Task input:
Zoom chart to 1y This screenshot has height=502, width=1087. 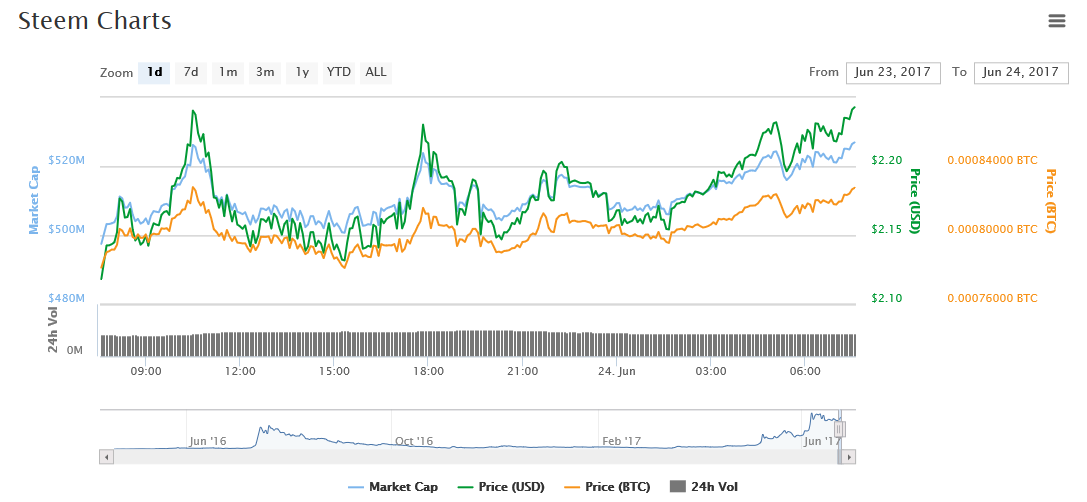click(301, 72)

---

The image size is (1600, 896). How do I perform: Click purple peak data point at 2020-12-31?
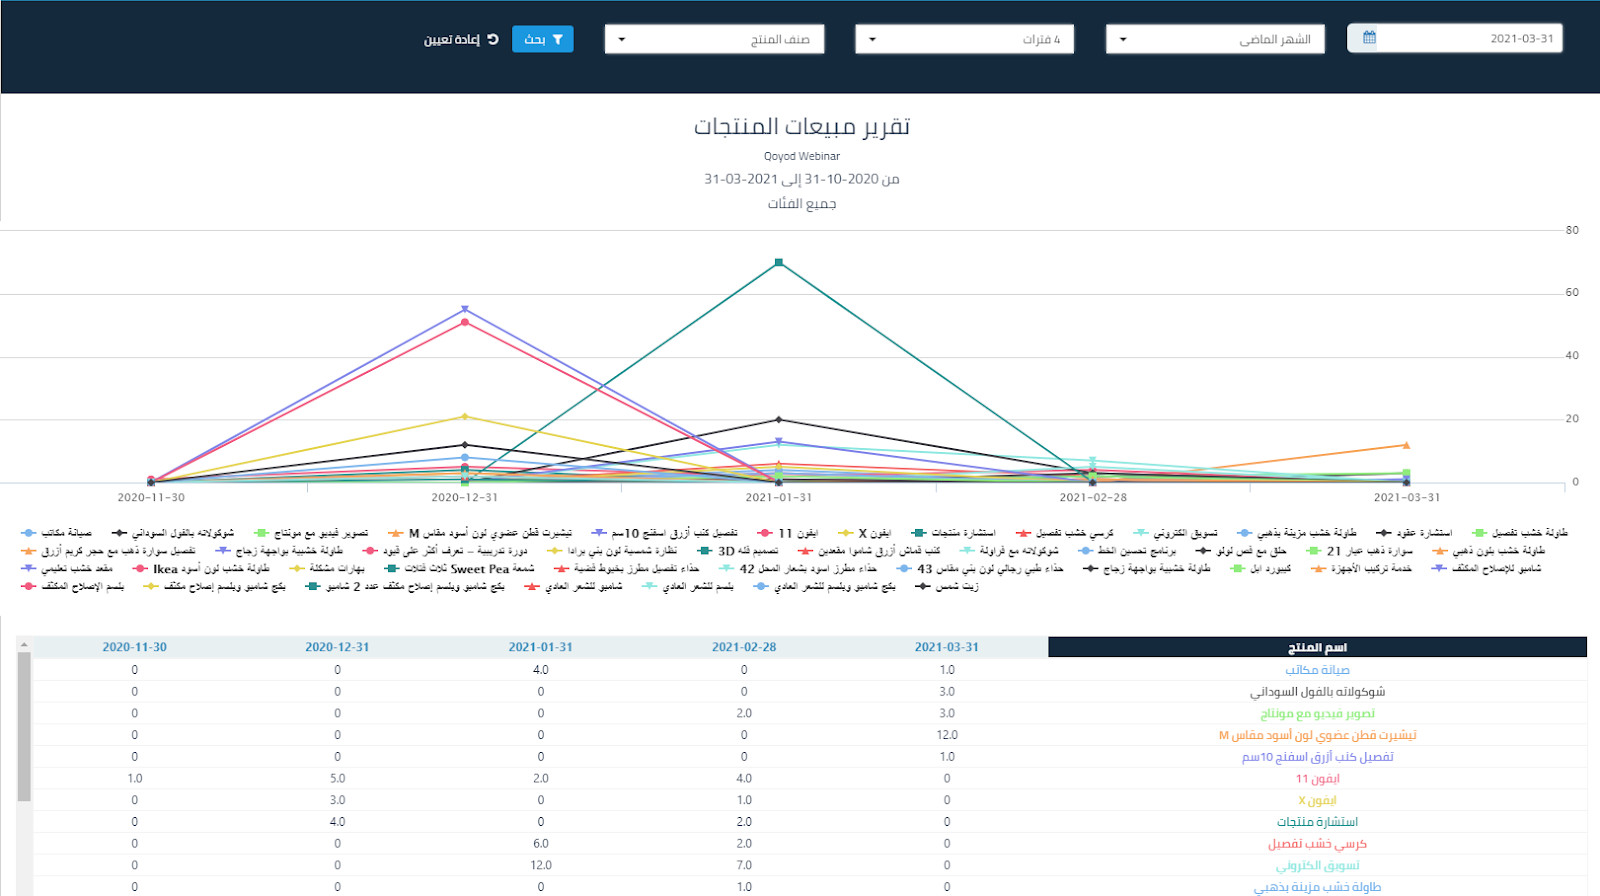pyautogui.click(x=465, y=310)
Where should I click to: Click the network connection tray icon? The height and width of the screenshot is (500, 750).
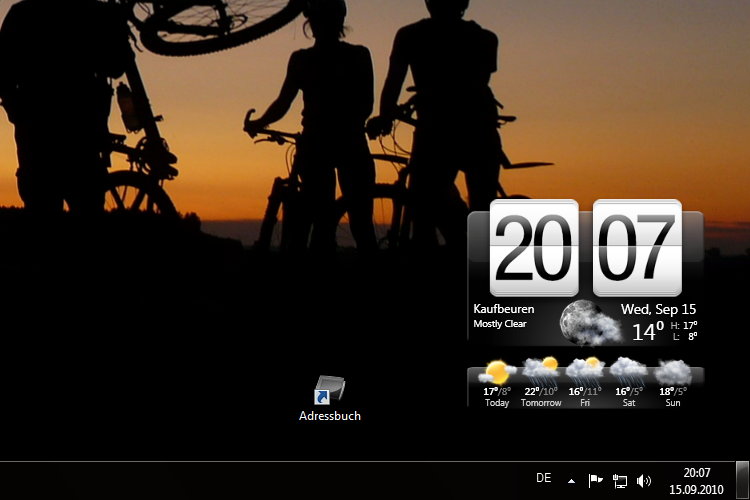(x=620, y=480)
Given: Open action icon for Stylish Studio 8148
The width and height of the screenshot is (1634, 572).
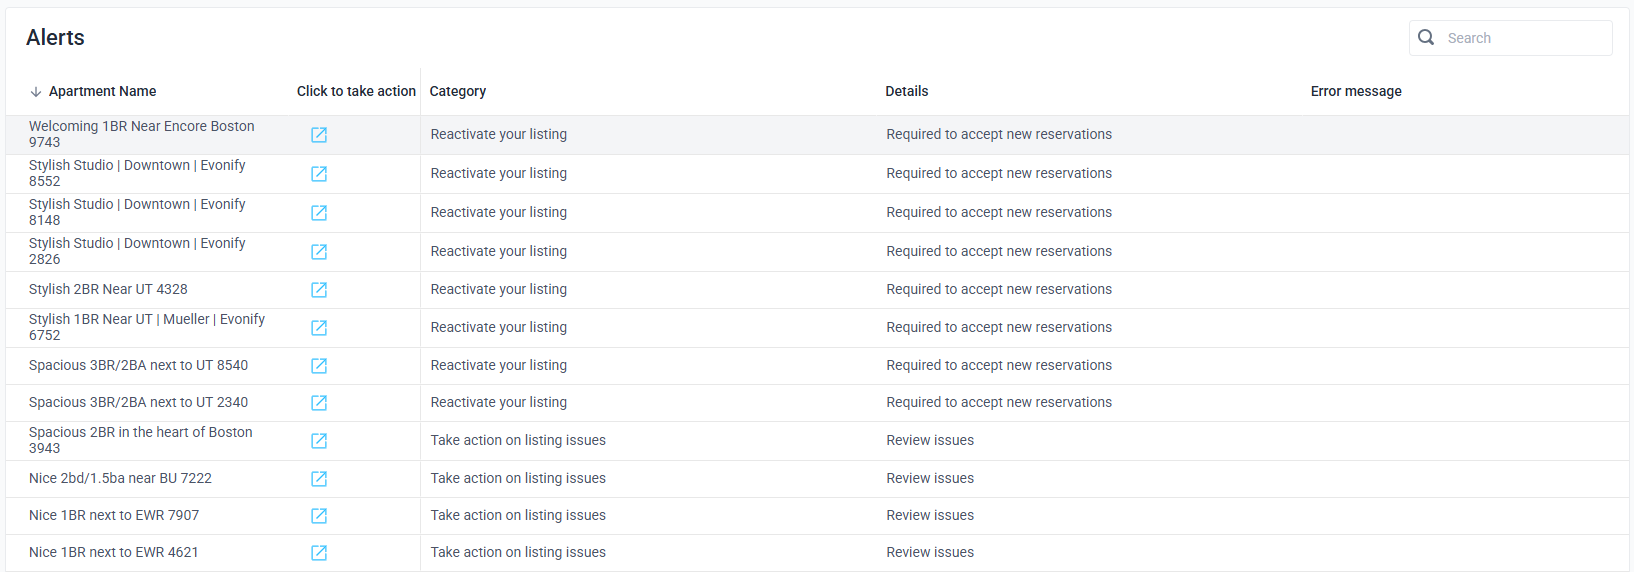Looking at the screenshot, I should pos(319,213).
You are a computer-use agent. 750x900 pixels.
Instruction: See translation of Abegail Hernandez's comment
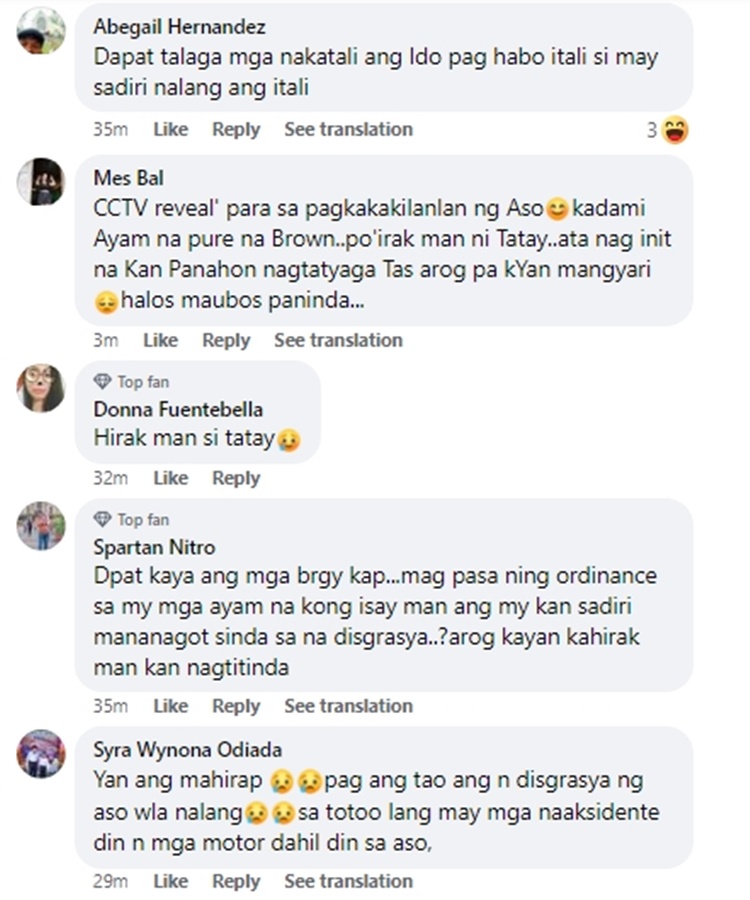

Problem requirements: Can you update everything from the line containing "You are a computer-use agent. 750x900 pixels." down to the line containing "Instruction: See translation" so that "comment" becomes "reply", leaving all else unchanged and returning only those lines?

Full answer:
You are a computer-use agent. 750x900 pixels.
Instruction: See translation of Abegail Hernandez's reply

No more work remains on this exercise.